__WORK INSTRUCTION__
Working from the listing below, pick each line containing the word "arrow" and copy it.

__SUPPLIED INFORMATION__
»»

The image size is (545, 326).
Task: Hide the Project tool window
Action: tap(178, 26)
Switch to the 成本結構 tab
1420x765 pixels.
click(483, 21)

««
»»

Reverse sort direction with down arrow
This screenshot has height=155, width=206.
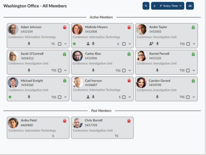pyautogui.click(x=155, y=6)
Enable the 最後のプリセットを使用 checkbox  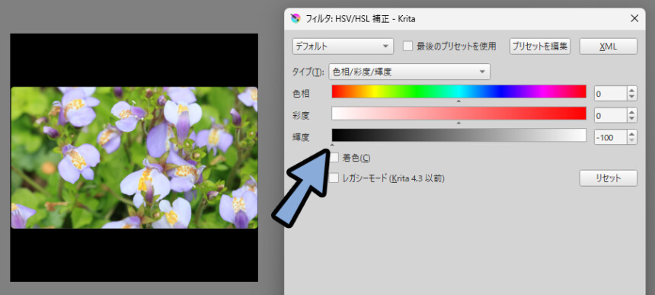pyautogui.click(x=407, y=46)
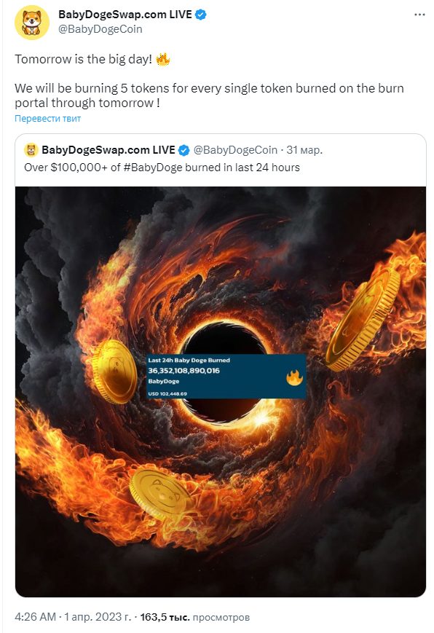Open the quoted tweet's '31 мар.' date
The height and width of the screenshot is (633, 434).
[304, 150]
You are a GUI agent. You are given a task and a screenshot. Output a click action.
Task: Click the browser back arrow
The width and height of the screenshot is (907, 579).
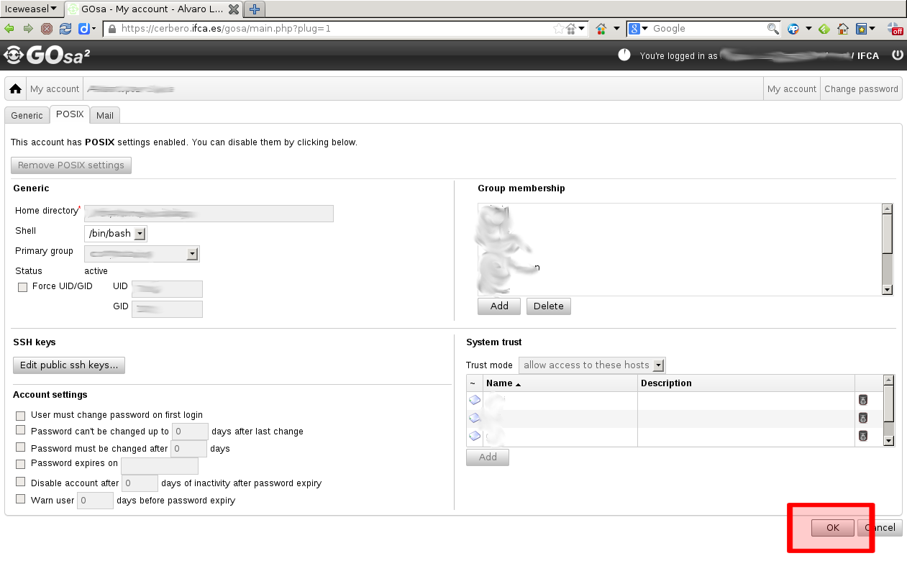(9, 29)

««
»»

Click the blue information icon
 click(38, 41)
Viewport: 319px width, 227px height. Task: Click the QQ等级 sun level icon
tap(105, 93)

««

__ANSWER TO THIS PROBLEM__
Reverse sort direction with down arrow
Task: Click the browser back arrow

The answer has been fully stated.